Do this: Rewrite the material from the line containing "Screen dimensions: 700x390" through the line containing "(1256, 446)", replacing "humidity" with "moisture" and leaving everything else unchanged.
---- Stored records
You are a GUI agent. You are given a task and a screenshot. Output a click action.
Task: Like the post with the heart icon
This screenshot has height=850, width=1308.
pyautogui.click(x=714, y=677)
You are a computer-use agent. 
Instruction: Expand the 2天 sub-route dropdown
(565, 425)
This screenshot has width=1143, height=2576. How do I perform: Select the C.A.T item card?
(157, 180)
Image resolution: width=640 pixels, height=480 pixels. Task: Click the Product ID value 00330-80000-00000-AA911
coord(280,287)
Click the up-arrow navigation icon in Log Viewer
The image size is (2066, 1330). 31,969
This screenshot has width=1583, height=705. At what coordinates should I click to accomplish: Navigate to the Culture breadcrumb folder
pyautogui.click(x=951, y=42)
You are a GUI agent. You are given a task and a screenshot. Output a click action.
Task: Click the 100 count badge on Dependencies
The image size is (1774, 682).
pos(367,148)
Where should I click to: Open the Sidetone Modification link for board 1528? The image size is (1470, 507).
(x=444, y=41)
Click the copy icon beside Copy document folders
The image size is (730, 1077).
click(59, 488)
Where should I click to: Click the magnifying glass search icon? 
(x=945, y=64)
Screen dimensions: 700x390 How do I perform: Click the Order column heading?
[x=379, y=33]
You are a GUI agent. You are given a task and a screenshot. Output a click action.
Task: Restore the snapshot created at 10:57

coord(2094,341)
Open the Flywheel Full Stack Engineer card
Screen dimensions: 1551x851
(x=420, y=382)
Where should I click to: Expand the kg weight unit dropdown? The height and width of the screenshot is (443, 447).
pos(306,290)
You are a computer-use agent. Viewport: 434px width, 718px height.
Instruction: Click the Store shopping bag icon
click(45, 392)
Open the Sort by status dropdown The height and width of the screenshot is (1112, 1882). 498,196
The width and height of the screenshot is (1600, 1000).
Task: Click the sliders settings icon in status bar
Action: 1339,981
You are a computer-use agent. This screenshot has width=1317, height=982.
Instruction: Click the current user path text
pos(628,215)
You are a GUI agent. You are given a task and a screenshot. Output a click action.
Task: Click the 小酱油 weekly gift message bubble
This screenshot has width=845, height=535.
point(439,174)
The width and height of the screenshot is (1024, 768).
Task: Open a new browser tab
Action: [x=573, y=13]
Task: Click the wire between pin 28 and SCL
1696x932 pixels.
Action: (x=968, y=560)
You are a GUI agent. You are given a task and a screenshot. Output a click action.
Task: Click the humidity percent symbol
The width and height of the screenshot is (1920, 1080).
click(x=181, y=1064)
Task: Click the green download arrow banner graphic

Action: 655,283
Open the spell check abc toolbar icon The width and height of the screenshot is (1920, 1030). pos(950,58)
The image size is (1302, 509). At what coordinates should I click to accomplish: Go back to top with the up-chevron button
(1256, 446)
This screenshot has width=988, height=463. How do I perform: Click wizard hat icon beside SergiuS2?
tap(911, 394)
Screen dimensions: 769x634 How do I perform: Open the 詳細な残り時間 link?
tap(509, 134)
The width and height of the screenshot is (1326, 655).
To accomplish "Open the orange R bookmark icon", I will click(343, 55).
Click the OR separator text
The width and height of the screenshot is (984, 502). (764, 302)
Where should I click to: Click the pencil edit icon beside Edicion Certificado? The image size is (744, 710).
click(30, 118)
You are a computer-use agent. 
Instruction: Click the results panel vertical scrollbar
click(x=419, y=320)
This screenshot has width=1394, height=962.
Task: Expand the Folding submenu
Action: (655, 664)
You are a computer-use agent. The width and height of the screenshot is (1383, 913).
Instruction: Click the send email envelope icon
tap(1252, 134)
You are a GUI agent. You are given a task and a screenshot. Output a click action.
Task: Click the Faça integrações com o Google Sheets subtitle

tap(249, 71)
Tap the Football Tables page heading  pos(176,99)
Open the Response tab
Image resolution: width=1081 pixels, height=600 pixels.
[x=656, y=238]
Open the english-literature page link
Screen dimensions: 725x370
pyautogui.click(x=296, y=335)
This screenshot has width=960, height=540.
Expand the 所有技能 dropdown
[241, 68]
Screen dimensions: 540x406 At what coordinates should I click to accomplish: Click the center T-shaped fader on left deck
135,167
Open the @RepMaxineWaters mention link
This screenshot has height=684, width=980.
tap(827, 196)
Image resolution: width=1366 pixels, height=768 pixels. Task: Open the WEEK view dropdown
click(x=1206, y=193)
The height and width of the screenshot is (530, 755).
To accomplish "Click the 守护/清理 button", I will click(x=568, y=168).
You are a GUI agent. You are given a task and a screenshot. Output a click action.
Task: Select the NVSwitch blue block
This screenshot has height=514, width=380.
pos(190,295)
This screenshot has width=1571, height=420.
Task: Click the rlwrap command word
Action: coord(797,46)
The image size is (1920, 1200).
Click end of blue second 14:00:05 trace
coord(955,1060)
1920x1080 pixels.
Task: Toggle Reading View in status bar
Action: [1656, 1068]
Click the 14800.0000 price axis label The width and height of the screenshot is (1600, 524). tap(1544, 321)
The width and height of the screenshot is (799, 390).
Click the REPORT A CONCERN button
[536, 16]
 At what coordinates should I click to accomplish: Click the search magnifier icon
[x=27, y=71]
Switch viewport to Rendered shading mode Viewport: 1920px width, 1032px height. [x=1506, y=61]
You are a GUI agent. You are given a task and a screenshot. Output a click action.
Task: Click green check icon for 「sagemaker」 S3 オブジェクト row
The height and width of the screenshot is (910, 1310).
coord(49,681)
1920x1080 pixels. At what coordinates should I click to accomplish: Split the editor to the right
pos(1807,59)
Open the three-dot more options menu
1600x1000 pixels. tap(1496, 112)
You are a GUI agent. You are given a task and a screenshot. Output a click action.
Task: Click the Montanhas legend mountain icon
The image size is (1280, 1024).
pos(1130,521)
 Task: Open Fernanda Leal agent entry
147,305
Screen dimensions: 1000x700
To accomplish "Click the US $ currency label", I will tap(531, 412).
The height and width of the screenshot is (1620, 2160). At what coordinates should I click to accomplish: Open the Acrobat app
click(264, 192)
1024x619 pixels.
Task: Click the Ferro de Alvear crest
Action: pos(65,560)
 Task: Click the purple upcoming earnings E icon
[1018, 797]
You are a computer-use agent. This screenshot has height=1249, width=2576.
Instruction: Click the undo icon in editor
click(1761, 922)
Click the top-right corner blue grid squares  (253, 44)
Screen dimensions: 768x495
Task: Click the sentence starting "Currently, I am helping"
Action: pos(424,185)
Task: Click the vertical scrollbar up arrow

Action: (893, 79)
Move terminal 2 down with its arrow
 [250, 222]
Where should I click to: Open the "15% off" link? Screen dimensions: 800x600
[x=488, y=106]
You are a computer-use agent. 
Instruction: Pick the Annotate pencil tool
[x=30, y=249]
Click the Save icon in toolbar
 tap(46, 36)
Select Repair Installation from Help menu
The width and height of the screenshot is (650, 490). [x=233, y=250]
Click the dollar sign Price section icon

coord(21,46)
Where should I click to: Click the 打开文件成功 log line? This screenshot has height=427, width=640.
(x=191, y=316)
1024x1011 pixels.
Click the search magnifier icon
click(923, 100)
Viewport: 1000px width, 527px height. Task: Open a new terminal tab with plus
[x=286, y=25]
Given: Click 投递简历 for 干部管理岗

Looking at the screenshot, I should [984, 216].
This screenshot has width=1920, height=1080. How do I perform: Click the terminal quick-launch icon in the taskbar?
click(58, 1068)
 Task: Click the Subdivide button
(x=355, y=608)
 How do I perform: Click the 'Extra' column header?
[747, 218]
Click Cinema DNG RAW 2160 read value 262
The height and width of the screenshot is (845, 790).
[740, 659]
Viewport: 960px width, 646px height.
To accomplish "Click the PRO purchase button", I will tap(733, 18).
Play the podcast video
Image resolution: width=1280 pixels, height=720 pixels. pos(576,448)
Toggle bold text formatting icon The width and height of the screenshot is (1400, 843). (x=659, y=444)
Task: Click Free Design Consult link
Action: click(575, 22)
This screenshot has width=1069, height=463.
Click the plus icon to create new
--------
Problem solution:
Screen dimensions: 700x390 How do I perform: Click the Order column heading?
[x=379, y=33]
You are a GUI agent. You are given a task and a screenshot. Output a click action.
Task: Restore the snapshot created at 10:57

coord(2094,341)
Open the Flywheel Full Stack Engineer card
Screen dimensions: 1551x851
(x=420, y=382)
Where should I click to: Expand the kg weight unit dropdown? The height and width of the screenshot is (443, 447).
pos(306,290)
You are a computer-use agent. Viewport: 434px width, 718px height.
Instruction: Click the Store shopping bag icon
click(45, 392)
Open the Sort by status dropdown The height and width of the screenshot is (1112, 1882). 498,196
The width and height of the screenshot is (1600, 1000).
Task: Click the sliders settings icon in status bar
Action: 1339,981
You are a computer-use agent. This screenshot has width=1317, height=982.
Instruction: Click the current user path text
pos(628,215)
You are a GUI agent. You are given a task and a screenshot. Output a click action.
Task: Click the 小酱油 weekly gift message bubble
This screenshot has width=845, height=535.
point(439,174)
The width and height of the screenshot is (1024, 768).
Task: Open a new browser tab
Action: [x=573, y=13]
Task: Click the wire between pin 28 and SCL
1696x932 pixels.
Action: (x=968, y=560)
You are a GUI agent. You are given a task and a screenshot. Output a click action.
Task: Click the moisture percent symbol
The width and height of the screenshot is (1920, 1080).
click(x=181, y=1064)
Task: Click the green download arrow banner graphic

Action: 655,283
Open the spell check abc toolbar icon The width and height of the screenshot is (1920, 1030). pos(950,58)
The image size is (1302, 509). At what coordinates should I click to accomplish: Go back to top with the up-chevron button
(1256, 446)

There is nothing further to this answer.